Why isn’t there more buzz about this book?  Everyone should be talking about this book, if only for the premise I couldn’t quite believe – Minnow’s hands are removed by her cult. Say What? Surely it is metaphorical, right.  Uh, no.  Girl gets her hands cut off by the cult leader as punishment.  Crazy.  And crazy good.  Minnow is an intriguing character, and I thoroughly enjoyed her journey.  I’ve read several cult books this year (did you know that was a thing -YA books about coming of age in a cult?) and several fairy tale retellings (I had no idea Grimm could be this grim).  This was by far the best, and if you like a  haunting and beautiful, if disturbing, Bildungsroman, you will have to search long and hard to find one that surpasses this strange little gem. 

 

Goodreads Summary

 With a harrowing poetic voice, this contemporary page-turner is perfect for fans of Laurie Halse Anderson’s Speak, Julie Berry’s All The Truth That’s in Me, and the works of Ellen Hopkins.

The Kevinian cult has taken everything from seventeen-year-old Minnow: twelve years of her life, her family, her ability to trust.

And when she rebelled, they took away her hands, too.
Now their Prophet has been murdered and their camp set aflame, and it’s clear that Minnow knows something—but she’s not talking. As she languishes in juvenile detention, she struggles to un-learn everything she has been taught to believe, adjusting to a life behind bars and recounting the events that led up to her incarceration. But when an FBI detective approaches her about making a deal, Minnow sees she can have the freedom she always dreamed of—if she’s willing to part with the terrible secrets of her past.
The Sacred Lies of Minnow Bly is a hard-hitting and hopeful story about the dangers of blind faith—and the power of having faith in oneself. 

My Thoughts

Whenever I come across a book that is such a mix of dark and bright, I’m always intrigued, but I found this book and it’s haunting prose particularly impressive for its ability to surprise me at almost every turn.  I didn’t know anything about these characters or the plot, but I managed to make assumptions about everything, all of which the author carefully and thoughtfully disproves time and again. Of course the plot is compelling because Minnow is the only one with all the answers, and she is holding her cards close right up until the end. The author’s true craft, though, is in the narrative, which seamlessly slips between the past and present, building suspense and giving a true reckoning of a girl that isn’t as weak and naive as circumstances would have you initially believe.  Minnow is a character who would be so easy to pity, but she is so much more than the things that have been done to her, and the author succeeded in drawing her as a complex character that lives and breathes beyond the page.  Readers will be horrified as details become clearer, but they won’t doubt for a moment that Minnow is going to survive.  I particularly enjoyed the friendship that formed between her and her hardened teen cell mate.  Their sisterhood is a nice parallel to the twisted sisterhood that failed to protect Minnow when she needed it most.
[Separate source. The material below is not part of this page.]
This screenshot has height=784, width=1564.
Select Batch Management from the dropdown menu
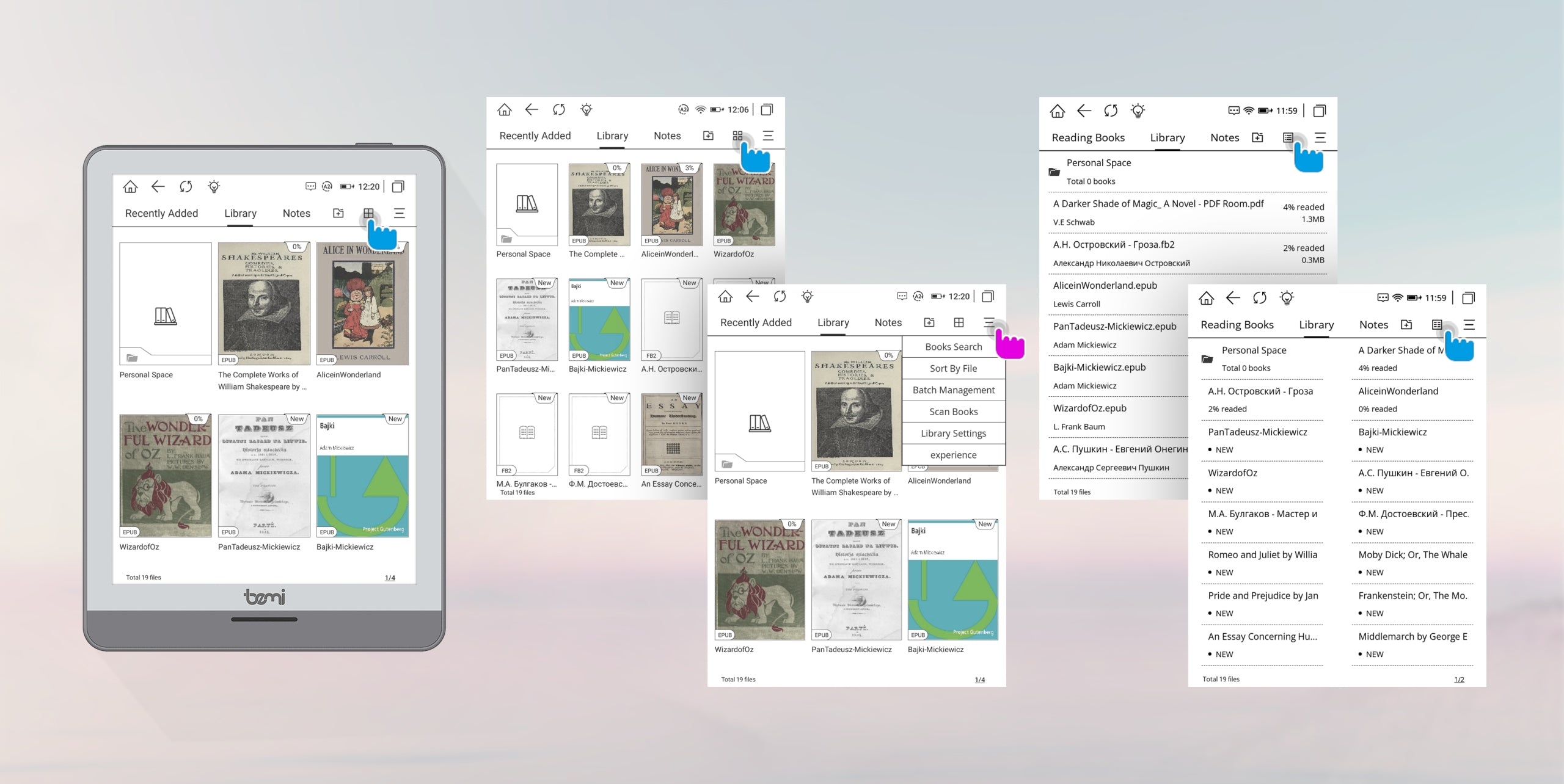[953, 390]
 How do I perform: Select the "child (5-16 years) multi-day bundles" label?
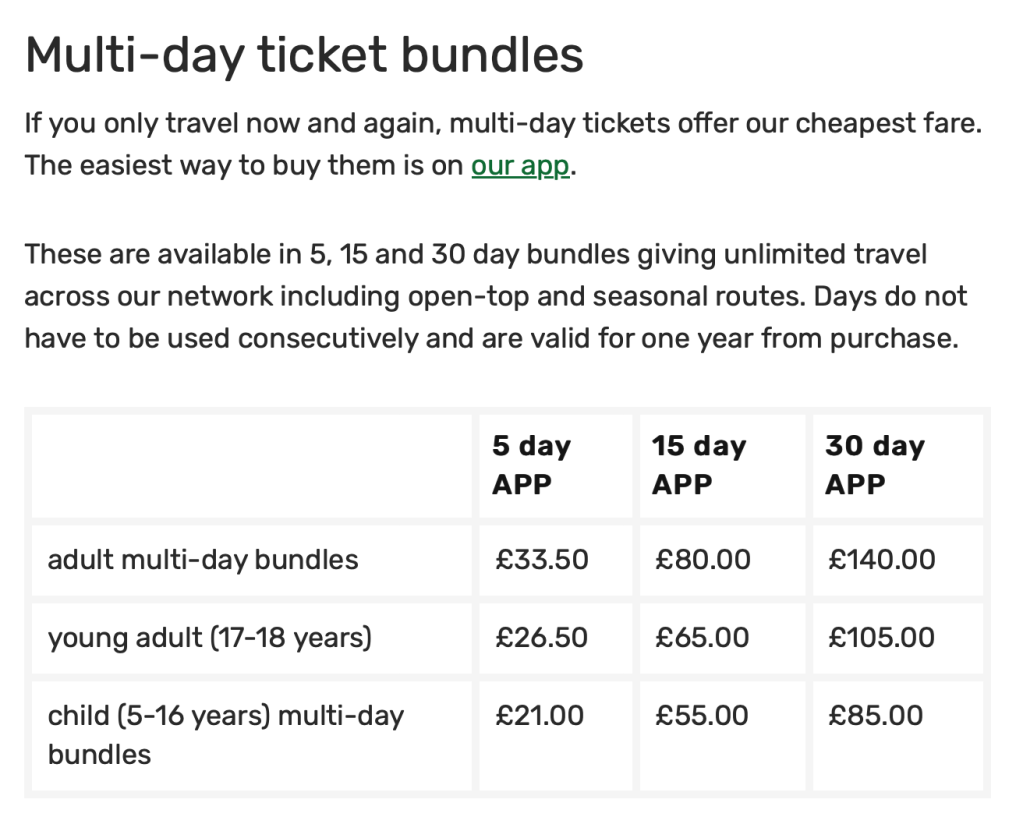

Themes of friendship, forgiveness, revenge and love add real depth to the story, but the biggest message is finding your own truth in a world where others will use their idea of truth to enslave you.  I had never read the Grimm’s fairytale that inspired this book, but when I did, I was pretty awestruck by the brilliance of this reimagining.   I think my high school students will enjoy this book, especially those who enjoyed Julie Berry’s All The Truth That’s in Me and it’s enigmatically silent and haunted narrator.  Adults, too, will find this book hard to put down.  Situations and language make this a book best suited for mature high school readers.

I received an ARC through the Penguin First To Read program in exchange for an honest review.